WHITE SAVIORISM: Analysis of the Mainstream White Savior Trope in Popular Films and Media

What is white saviorism or the white savior trope? In his book, "The White Savior Film: Content, Critics, and Consumption”, sociologist Matthew Hughey defines the white savior trope in film as belonging to a genre in which “a white messianic character saves a lower or working-class, usually urban or isolated, nonwhite character from a sad fate.”¹¹ To understand where this comes from, we need to better understand the concept of the '“white man’s burden”, a phrase made popular by British author Rudyard Kipling ¹¹ ¹².

In his poem “The White Man’s Burden”, Kipling describes the moral responsibility of the white man: to uplift and govern the people of color around the world who do not know any better¹³. The poem was originally written in 1897 for Queen Elizabeth’s Diamond Jubilee but was later modified and republished in 1899 as a call to action to the United States encouraging them to conquer the Philippines¹¹ ¹² ¹³. This poem produced an image of the superior white man and his subordinate, the person of color was often used as a rationale for the atrocities committed by colonial powers. According to Hughey, “The white savior film perpetuates, in subtle and friendly terms, the archaic paradigm of manifest destiny, the white man’s burden, and the great white hope.” It is, in other words, a vestige of continued attempts to assert white dominance in an increasingly multicultural world where white people may feel as if they are losing relevance.
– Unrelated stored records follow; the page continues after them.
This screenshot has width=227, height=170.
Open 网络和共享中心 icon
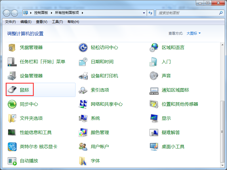(x=83, y=104)
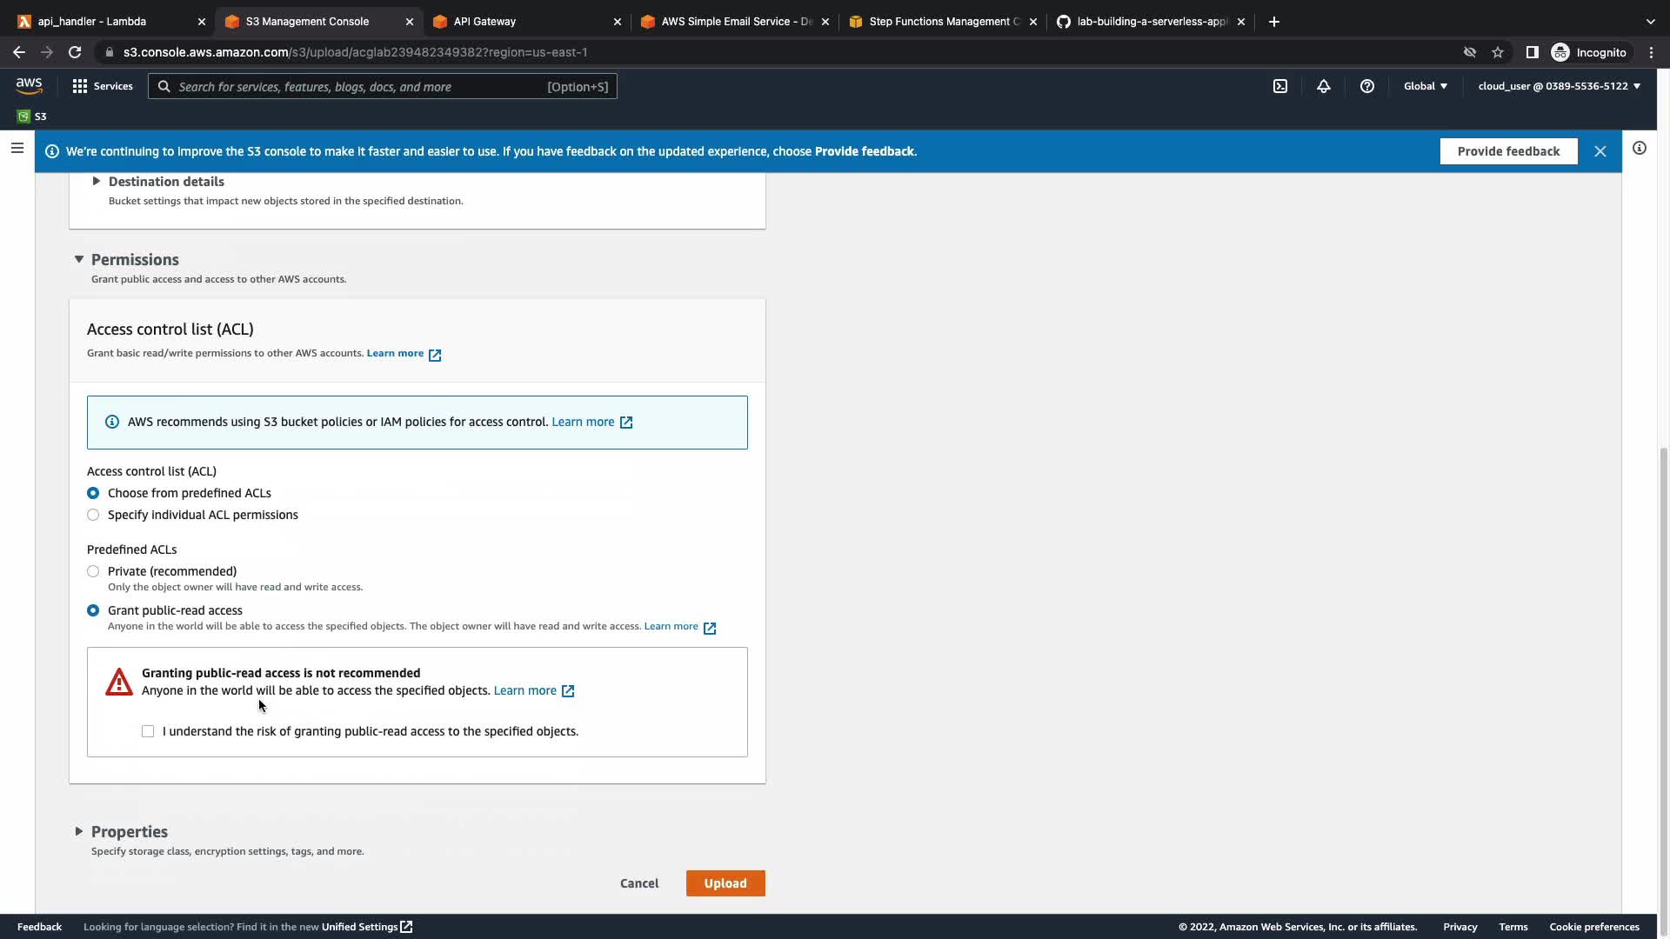The width and height of the screenshot is (1670, 939).
Task: Click the Provide feedback button
Action: pyautogui.click(x=1507, y=151)
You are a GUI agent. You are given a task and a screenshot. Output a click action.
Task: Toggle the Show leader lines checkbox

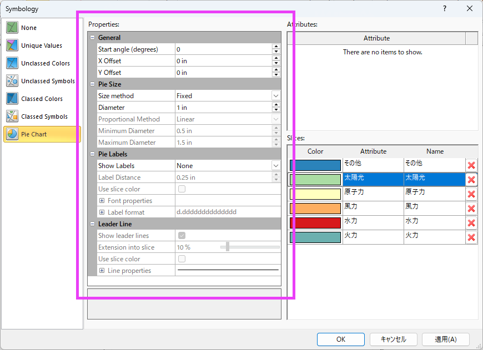(x=182, y=236)
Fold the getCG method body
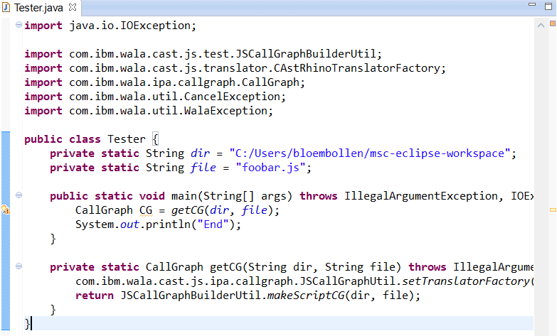The image size is (557, 336). coord(18,267)
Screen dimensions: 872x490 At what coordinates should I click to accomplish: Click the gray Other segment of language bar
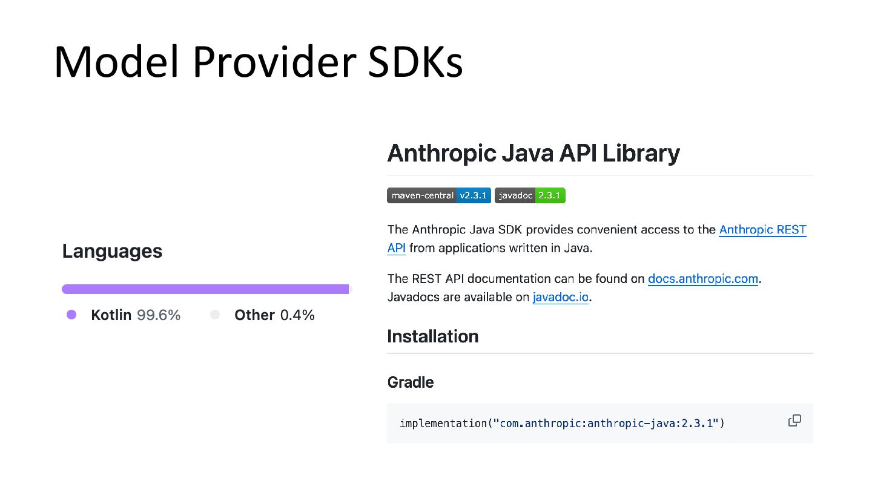(351, 289)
Carving out this role of savior allows them to participate in racial dialogues from a place of comfort and security, as opposed to the vulnerability it demands from the people of color involved¹¹. To paint a clearer picture of this definition, I present two examples: The Blind Side and The Help.

The Blind Side

The Blind Side is an award-winning film based on the real-life story of NFL player Michael Oher and the Tuohy family, a well-to-do Southern family who fostered Michael Oher and ultimately welcomed him into their family. In the film, Michael is portrayed as coming from an unstable household with no support from his family or friends. Wanting to help him, the Tuohys take him in and help him with academics and athletics, uncovering the true athlete within him. Ultimately their efforts change his life and he commits to Ole Miss for football and goes on to the NFL. While this narrative is touching, it is not an accurate depiction of the events that happened according to Michael Oher himself.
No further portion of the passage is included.